*** Given information ***

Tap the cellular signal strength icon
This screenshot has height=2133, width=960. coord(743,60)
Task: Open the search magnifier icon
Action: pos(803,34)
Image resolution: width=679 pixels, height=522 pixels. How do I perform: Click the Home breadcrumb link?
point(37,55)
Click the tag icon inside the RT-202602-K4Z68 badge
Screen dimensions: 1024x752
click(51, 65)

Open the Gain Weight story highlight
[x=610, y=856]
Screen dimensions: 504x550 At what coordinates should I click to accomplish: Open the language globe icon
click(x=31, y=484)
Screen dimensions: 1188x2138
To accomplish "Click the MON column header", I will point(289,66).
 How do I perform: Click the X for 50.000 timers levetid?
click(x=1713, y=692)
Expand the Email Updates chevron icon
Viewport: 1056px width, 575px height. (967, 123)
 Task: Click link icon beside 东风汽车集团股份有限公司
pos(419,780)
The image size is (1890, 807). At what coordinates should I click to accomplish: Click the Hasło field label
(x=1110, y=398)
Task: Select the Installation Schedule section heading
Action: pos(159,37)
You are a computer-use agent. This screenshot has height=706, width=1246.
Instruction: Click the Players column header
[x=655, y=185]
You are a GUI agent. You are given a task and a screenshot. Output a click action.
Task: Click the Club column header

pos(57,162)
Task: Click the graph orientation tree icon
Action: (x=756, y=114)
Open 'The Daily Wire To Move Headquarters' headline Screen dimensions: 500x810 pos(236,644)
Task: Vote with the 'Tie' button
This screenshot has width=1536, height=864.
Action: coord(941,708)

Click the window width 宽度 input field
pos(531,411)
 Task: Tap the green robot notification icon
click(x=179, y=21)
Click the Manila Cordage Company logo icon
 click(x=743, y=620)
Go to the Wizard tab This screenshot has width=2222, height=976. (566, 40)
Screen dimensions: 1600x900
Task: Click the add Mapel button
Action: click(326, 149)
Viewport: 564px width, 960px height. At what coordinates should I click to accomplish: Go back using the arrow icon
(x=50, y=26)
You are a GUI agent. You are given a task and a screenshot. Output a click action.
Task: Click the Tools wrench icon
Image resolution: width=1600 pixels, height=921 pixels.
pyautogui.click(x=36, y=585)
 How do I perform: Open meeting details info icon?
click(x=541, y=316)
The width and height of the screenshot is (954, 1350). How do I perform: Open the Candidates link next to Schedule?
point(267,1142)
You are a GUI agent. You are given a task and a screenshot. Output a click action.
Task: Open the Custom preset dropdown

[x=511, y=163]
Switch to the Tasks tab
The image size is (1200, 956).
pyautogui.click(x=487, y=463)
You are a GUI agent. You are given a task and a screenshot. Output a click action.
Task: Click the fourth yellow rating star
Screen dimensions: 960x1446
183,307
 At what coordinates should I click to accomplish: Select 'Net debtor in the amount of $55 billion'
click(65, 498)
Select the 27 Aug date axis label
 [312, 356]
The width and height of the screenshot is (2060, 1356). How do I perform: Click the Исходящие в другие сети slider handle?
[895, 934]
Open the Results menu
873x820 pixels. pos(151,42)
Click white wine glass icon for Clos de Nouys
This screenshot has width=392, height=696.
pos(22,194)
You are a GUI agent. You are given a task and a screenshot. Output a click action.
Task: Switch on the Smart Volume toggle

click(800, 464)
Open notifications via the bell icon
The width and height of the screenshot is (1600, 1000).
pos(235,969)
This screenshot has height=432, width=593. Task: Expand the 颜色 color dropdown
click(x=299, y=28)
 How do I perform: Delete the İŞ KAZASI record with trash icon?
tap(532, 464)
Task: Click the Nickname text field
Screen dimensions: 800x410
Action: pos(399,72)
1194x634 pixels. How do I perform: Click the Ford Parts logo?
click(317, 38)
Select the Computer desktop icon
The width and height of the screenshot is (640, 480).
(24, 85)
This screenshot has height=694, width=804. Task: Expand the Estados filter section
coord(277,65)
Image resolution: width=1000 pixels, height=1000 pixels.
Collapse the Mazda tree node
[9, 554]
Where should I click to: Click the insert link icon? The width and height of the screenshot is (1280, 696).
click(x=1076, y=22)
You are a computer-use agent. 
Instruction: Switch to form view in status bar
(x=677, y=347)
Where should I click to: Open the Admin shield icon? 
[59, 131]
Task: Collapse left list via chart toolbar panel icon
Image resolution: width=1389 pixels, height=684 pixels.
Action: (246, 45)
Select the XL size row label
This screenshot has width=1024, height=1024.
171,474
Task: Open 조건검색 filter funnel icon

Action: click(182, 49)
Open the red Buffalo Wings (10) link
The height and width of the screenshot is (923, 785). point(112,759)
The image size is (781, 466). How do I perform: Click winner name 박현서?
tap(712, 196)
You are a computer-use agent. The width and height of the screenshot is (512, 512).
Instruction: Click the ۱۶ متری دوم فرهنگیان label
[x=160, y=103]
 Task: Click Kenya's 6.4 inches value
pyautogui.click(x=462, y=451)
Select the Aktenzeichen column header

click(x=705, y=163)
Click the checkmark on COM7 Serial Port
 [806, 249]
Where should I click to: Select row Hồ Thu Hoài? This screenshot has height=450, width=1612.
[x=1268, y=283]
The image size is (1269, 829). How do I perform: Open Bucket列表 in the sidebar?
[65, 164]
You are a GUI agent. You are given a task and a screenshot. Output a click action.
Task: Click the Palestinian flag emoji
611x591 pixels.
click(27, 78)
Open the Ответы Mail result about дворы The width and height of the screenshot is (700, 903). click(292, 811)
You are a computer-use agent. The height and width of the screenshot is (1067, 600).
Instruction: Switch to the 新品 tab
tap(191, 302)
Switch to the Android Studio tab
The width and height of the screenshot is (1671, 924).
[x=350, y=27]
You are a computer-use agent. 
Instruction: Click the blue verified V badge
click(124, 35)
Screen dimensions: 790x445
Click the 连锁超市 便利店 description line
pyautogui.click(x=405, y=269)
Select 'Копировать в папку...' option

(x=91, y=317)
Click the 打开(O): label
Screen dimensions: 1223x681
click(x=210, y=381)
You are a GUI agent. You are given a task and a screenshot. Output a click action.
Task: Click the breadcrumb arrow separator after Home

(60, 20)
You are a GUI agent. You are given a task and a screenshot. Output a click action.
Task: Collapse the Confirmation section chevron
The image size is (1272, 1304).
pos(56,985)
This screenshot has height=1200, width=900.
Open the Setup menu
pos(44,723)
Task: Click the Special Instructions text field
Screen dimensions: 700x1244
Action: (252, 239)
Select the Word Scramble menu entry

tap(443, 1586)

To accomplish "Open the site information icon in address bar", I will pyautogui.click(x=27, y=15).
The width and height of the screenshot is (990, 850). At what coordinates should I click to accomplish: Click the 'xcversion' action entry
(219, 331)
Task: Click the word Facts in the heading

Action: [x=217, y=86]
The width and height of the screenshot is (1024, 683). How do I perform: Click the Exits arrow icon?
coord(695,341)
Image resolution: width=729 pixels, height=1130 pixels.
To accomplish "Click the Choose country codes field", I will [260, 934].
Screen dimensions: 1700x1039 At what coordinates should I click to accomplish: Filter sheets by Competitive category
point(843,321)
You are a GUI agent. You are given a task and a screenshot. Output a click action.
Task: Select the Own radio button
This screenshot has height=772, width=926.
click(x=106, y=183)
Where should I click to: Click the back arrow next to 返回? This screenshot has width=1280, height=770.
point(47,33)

*** End of Given information ***

:: What the exercise asks ::
Every line above is to be transcribed exactly.

:: Your solution ::
Tap the cellular signal strength icon
This screenshot has height=2133, width=960. coord(743,60)
Task: Open the search magnifier icon
Action: pos(803,34)
Image resolution: width=679 pixels, height=522 pixels. How do I perform: Click the Home breadcrumb link?
point(37,55)
Click the tag icon inside the RT-202602-K4Z68 badge
Screen dimensions: 1024x752
click(51, 65)

Open the Gain Weight story highlight
[x=610, y=856]
Screen dimensions: 504x550 At what coordinates should I click to accomplish: Open the language globe icon
click(x=31, y=484)
Screen dimensions: 1188x2138
To accomplish "Click the MON column header", I will point(289,66).
 How do I perform: Click the X for 50.000 timers levetid?
click(x=1713, y=692)
Expand the Email Updates chevron icon
Viewport: 1056px width, 575px height. (967, 123)
 Task: Click link icon beside 东风汽车集团股份有限公司
pos(419,780)
The image size is (1890, 807). At what coordinates should I click to accomplish: Click the Hasło field label
(x=1110, y=398)
Task: Select the Installation Schedule section heading
Action: pos(159,37)
You are a computer-use agent. This screenshot has height=706, width=1246.
Instruction: Click the Players column header
[x=655, y=185]
You are a GUI agent. You are given a task and a screenshot. Output a click action.
Task: Click the Club column header

pos(57,162)
Task: Click the graph orientation tree icon
Action: (x=756, y=114)
Open 'The Daily Wire To Move Headquarters' headline Screen dimensions: 500x810 pos(236,644)
Task: Vote with the 'Tie' button
This screenshot has width=1536, height=864.
Action: coord(941,708)

Click the window width 宽度 input field
pos(531,411)
 Task: Tap the green robot notification icon
click(x=179, y=21)
Click the Manila Cordage Company logo icon
 click(x=743, y=620)
Go to the Wizard tab This screenshot has width=2222, height=976. (566, 40)
Screen dimensions: 1600x900
Task: Click the add Mapel button
Action: click(326, 149)
Viewport: 564px width, 960px height. At what coordinates should I click to accomplish: Go back using the arrow icon
(x=50, y=26)
You are a GUI agent. You are given a task and a screenshot. Output a click action.
Task: Click the Tools wrench icon
Image resolution: width=1600 pixels, height=921 pixels.
pyautogui.click(x=36, y=585)
 How do I perform: Open meeting details info icon?
click(x=541, y=316)
The width and height of the screenshot is (954, 1350). How do I perform: Open the Candidates link next to Schedule?
point(267,1142)
You are a GUI agent. You are given a task and a screenshot. Output a click action.
Task: Open the Custom preset dropdown

[x=511, y=163]
Switch to the Tasks tab
The image size is (1200, 956).
pyautogui.click(x=487, y=463)
You are a GUI agent. You are given a task and a screenshot. Output a click action.
Task: Click the fourth yellow rating star
Screen dimensions: 960x1446
183,307
 At what coordinates should I click to accomplish: Select 'Net debtor in the amount of $55 billion'
click(65, 498)
Select the 27 Aug date axis label
 [312, 356]
The width and height of the screenshot is (2060, 1356). How do I perform: Click the Исходящие в другие сети slider handle?
[895, 934]
Open the Results menu
873x820 pixels. pos(151,42)
Click white wine glass icon for Clos de Nouys
This screenshot has width=392, height=696.
pos(22,194)
You are a GUI agent. You are given a task and a screenshot. Output a click action.
Task: Switch on the Smart Volume toggle

click(800, 464)
Open notifications via the bell icon
The width and height of the screenshot is (1600, 1000).
pos(235,969)
This screenshot has height=432, width=593. Task: Expand the 颜色 color dropdown
click(x=299, y=28)
 How do I perform: Delete the İŞ KAZASI record with trash icon?
tap(532, 464)
Task: Click the Nickname text field
Screen dimensions: 800x410
Action: pos(399,72)
1194x634 pixels. How do I perform: Click the Ford Parts logo?
click(317, 38)
Select the Computer desktop icon
The width and height of the screenshot is (640, 480).
(24, 85)
This screenshot has height=694, width=804. Task: Expand the Estados filter section
coord(277,65)
Image resolution: width=1000 pixels, height=1000 pixels.
Collapse the Mazda tree node
[9, 554]
Where should I click to: Click the insert link icon? The width and height of the screenshot is (1280, 696).
click(x=1076, y=22)
You are a computer-use agent. 
Instruction: Switch to form view in status bar
(x=677, y=347)
Where should I click to: Open the Admin shield icon? 
[59, 131]
Task: Collapse left list via chart toolbar panel icon
Image resolution: width=1389 pixels, height=684 pixels.
Action: (246, 45)
Select the XL size row label
This screenshot has width=1024, height=1024.
171,474
Task: Open 조건검색 filter funnel icon

Action: click(182, 49)
Open the red Buffalo Wings (10) link
The height and width of the screenshot is (923, 785). point(112,759)
The image size is (781, 466). How do I perform: Click winner name 박현서?
tap(712, 196)
You are a computer-use agent. The width and height of the screenshot is (512, 512).
Instruction: Click the ۱۶ متری دوم فرهنگیان label
[x=160, y=103]
 Task: Click Kenya's 6.4 inches value
pyautogui.click(x=462, y=451)
Select the Aktenzeichen column header

click(x=705, y=163)
Click the checkmark on COM7 Serial Port
 [806, 249]
Where should I click to: Select row Hồ Thu Hoài? This screenshot has height=450, width=1612.
[x=1268, y=283]
The image size is (1269, 829). How do I perform: Open Bucket列表 in the sidebar?
[65, 164]
You are a GUI agent. You are given a task and a screenshot. Output a click action.
Task: Click the Palestinian flag emoji
611x591 pixels.
click(27, 78)
Open the Ответы Mail result about дворы The width and height of the screenshot is (700, 903). click(292, 811)
You are a computer-use agent. The height and width of the screenshot is (1067, 600).
Instruction: Switch to the 新品 tab
tap(191, 302)
Switch to the Android Studio tab
The width and height of the screenshot is (1671, 924).
[x=350, y=27]
You are a computer-use agent. 
Instruction: Click the blue verified V badge
click(124, 35)
Screen dimensions: 790x445
Click the 连锁超市 便利店 description line
pyautogui.click(x=405, y=269)
Select 'Копировать в папку...' option

(x=91, y=317)
Click the 打开(O): label
Screen dimensions: 1223x681
click(x=210, y=381)
You are a GUI agent. You are given a task and a screenshot. Output a click action.
Task: Click the breadcrumb arrow separator after Home

(60, 20)
You are a GUI agent. You are given a task and a screenshot. Output a click action.
Task: Collapse the Confirmation section chevron
The image size is (1272, 1304).
pos(56,985)
This screenshot has height=1200, width=900.
Open the Setup menu
pos(44,723)
Task: Click the Special Instructions text field
Screen dimensions: 700x1244
Action: (252, 239)
Select the Word Scramble menu entry

tap(443, 1586)

To accomplish "Open the site information icon in address bar", I will pyautogui.click(x=27, y=15).
The width and height of the screenshot is (990, 850). At what coordinates should I click to accomplish: Click the 'xcversion' action entry
(219, 331)
Task: Click the word Facts in the heading

Action: [x=217, y=86]
The width and height of the screenshot is (1024, 683). How do I perform: Click the Exits arrow icon?
coord(695,341)
Image resolution: width=729 pixels, height=1130 pixels.
To accomplish "Click the Choose country codes field", I will [260, 934].
Screen dimensions: 1700x1039 At what coordinates should I click to accomplish: Filter sheets by Competitive category
point(843,321)
You are a GUI agent. You are given a task and a screenshot. Output a click action.
Task: Select the Own radio button
This screenshot has height=772, width=926.
click(x=106, y=183)
Where should I click to: Click the back arrow next to 返回? This screenshot has width=1280, height=770.
point(47,33)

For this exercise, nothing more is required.